PROVIDED PASSAGE:
CEOs who think AI replaces their employees are just bad CEOs

AI and the CEO Role

  • Many argue CEOs are overestimating AI and underestimating invisible work (shipping, integration, support, coordination).
  • Several claim CEOs themselves are highly replaceable by AI, as much of their visible output (emails, PR, initiatives) already looks machine‑generated.
  • Counterpoint: CEO work is described as emotionally brutal, highly political, and about absorbing endless “drama,” not just making decisions; this makes full automation unlikely.
  • Accountability is a core blocker to “AI CEOs”: who goes to jail when the AI makes illegal or unethical calls?

AI as Tool vs Job Replacement

  • Strong thread consensus: AI is a powerful tool that can reduce headcount or increase output, but rarely replaces roles end‑to‑end today.

PROVIDED RECORDS:
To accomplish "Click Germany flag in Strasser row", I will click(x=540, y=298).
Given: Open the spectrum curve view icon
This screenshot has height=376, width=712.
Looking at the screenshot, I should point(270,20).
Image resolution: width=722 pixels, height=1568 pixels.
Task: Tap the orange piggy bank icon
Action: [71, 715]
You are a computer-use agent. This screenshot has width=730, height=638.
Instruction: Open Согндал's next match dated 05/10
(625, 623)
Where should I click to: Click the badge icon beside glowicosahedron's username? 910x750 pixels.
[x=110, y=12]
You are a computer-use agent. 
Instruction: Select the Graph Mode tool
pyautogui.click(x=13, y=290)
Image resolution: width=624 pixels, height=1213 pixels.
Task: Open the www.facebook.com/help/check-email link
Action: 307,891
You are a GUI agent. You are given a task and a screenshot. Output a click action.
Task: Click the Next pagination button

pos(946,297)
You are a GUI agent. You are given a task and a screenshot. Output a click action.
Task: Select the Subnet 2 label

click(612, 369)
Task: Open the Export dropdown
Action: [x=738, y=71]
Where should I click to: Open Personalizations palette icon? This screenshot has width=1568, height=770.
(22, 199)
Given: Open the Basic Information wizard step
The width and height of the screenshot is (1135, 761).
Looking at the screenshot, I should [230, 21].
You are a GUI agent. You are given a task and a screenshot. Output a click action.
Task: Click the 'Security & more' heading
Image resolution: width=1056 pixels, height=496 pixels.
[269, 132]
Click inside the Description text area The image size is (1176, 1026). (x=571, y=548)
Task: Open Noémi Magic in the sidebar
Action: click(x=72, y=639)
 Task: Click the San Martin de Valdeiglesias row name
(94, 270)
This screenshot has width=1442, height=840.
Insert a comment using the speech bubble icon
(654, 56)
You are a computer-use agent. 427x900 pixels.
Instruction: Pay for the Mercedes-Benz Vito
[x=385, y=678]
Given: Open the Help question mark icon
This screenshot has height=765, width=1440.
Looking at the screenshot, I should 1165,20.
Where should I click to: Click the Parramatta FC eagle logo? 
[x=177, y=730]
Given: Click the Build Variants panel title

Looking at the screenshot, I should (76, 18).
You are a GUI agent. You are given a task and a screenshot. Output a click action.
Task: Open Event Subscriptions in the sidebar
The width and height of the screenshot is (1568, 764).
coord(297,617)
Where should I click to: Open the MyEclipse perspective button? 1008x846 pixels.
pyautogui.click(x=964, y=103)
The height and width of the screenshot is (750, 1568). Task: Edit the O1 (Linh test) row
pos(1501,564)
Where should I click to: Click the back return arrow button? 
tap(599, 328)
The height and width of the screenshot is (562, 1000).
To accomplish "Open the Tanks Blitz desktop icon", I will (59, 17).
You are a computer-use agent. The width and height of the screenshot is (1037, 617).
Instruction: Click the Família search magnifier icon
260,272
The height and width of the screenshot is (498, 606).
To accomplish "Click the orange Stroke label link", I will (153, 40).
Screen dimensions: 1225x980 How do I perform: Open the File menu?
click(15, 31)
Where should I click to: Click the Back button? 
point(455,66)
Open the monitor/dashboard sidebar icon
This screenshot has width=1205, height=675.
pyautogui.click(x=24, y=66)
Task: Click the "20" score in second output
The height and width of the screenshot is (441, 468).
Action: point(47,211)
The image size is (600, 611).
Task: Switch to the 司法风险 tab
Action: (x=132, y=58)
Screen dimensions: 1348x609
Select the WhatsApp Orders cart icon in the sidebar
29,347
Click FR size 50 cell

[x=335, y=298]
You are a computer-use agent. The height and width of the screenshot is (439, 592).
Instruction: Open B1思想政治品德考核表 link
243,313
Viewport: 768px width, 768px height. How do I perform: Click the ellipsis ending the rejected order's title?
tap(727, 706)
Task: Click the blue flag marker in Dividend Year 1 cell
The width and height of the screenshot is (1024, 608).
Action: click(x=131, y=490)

REQUIRED WORK: Translate this sentence from the passage on AI and the CEO role into Spanish: "Accountability is a core blocker to “AI CEOs”: who goes to jail when the AI makes illegal or unethical calls?"

YOUR SOLUTION: La rendición de cuentas es un obstáculo fundamental para los «CEO de IA»: ¿quién va a la cárcel cuando la IA toma decisiones ilegales o poco éticas?